Data for locating words and elements:

# # # #

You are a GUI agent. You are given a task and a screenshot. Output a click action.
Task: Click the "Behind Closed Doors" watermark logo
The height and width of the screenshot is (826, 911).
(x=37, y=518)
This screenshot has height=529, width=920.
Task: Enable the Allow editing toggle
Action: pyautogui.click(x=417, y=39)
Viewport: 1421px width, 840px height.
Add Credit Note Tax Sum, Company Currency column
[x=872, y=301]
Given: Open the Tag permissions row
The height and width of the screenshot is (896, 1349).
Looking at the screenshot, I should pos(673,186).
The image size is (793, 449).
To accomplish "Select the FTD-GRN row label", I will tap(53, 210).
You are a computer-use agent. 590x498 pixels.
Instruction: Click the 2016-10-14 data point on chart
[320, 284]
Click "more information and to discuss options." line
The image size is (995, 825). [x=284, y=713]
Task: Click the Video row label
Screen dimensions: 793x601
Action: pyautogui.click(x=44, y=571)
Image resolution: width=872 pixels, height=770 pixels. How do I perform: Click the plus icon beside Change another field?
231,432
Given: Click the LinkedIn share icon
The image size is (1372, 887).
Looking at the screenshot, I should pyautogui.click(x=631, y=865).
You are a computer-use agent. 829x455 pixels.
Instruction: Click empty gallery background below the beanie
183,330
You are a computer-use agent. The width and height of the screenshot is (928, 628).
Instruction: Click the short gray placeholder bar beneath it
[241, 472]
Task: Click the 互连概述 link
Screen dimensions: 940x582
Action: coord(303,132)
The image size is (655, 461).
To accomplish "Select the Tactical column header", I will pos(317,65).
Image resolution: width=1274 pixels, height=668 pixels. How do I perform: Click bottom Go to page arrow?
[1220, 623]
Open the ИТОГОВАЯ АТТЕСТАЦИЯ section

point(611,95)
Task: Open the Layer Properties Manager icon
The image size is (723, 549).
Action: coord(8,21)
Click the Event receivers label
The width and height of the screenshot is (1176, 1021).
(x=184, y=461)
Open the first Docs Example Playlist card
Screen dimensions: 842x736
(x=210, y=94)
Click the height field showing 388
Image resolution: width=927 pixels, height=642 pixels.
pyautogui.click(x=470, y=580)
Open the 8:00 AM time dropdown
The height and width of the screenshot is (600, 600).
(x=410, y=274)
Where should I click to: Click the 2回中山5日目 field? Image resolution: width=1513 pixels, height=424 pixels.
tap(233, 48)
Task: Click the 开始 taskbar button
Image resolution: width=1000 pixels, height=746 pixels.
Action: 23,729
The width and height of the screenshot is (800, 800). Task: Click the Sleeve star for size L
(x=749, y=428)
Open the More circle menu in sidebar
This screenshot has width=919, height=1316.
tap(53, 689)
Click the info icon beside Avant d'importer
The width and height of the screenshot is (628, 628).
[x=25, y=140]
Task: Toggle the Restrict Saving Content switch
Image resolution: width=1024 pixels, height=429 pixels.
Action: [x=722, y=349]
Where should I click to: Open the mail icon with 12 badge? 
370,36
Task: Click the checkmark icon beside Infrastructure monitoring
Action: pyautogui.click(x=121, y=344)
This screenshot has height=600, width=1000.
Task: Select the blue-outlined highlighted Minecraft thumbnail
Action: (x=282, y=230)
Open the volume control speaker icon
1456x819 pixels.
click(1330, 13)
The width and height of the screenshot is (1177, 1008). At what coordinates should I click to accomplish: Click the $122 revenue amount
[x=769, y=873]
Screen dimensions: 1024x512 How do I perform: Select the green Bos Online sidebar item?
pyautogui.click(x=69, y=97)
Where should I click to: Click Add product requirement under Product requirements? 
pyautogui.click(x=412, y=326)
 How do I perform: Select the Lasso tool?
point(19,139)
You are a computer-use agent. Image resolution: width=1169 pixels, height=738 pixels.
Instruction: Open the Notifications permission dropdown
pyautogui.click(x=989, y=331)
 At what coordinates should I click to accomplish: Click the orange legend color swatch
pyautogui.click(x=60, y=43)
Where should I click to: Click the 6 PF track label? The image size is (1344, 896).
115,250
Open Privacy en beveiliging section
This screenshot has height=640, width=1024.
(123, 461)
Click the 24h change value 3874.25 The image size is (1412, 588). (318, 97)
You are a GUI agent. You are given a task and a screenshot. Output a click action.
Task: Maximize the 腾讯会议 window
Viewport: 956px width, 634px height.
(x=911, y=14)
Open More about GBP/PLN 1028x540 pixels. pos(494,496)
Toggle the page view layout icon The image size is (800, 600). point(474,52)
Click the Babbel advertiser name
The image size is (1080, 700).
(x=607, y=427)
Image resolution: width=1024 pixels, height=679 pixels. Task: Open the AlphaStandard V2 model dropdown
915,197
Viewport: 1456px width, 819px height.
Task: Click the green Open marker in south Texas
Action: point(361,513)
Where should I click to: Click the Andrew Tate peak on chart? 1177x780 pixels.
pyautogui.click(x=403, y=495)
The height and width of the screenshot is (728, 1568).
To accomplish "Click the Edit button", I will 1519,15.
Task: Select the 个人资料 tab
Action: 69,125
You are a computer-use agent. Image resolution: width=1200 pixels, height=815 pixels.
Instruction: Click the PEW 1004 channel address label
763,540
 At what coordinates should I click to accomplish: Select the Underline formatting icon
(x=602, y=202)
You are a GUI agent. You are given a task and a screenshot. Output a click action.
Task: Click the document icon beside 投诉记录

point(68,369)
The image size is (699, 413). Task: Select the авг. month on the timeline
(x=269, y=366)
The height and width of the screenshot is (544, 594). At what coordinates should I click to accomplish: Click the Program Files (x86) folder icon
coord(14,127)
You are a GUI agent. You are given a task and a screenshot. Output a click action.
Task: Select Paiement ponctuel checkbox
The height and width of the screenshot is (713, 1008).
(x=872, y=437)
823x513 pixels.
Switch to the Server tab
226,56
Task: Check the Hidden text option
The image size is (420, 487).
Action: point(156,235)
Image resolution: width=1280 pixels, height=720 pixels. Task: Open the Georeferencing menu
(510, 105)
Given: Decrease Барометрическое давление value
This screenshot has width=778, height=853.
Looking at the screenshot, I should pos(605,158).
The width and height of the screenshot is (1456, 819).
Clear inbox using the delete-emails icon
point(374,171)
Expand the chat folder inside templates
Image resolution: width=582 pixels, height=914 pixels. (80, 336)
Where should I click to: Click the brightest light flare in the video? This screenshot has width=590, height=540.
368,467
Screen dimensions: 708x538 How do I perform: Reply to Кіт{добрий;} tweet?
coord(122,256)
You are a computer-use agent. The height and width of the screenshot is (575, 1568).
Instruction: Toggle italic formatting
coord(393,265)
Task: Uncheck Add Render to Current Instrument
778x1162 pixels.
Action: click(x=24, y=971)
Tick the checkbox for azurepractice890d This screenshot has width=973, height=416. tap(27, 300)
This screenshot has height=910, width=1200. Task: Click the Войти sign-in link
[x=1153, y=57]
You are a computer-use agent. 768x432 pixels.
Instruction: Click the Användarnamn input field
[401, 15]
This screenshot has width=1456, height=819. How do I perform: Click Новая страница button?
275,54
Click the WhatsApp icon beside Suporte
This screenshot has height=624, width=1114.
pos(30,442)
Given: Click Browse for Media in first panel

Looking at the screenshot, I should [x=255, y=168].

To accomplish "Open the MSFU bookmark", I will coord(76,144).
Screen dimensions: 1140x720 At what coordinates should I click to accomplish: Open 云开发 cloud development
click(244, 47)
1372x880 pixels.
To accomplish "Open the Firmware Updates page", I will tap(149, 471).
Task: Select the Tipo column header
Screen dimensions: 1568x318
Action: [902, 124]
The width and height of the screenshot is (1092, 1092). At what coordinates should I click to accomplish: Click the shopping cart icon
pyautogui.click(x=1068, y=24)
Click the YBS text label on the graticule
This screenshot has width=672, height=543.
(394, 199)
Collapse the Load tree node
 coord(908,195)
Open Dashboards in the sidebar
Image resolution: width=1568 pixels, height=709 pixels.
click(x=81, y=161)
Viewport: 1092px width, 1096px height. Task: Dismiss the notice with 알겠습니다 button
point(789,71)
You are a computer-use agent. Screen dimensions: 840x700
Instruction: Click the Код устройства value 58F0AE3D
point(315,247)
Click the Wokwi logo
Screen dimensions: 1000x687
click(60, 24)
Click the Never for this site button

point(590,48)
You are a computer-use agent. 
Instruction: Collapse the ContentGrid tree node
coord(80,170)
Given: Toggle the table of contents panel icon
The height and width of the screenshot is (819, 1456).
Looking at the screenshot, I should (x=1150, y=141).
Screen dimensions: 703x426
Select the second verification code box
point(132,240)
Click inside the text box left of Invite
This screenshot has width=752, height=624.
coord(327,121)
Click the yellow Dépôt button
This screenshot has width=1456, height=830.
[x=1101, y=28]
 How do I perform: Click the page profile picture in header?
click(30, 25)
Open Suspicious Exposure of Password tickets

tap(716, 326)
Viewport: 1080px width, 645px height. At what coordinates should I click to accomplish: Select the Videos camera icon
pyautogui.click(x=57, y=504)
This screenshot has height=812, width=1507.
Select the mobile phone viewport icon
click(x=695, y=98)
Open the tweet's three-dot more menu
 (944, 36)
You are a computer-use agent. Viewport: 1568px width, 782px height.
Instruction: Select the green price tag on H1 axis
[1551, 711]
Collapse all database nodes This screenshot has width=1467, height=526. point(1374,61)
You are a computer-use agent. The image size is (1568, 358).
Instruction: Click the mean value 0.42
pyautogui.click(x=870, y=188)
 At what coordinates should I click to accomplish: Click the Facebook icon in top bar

# # # #

▸ To be done: List every line of the items above that contains the string "inside". Matching is case-sensitive.

▸ Task solution:
Expand the chat folder inside templates
Click inside the text box left of Invite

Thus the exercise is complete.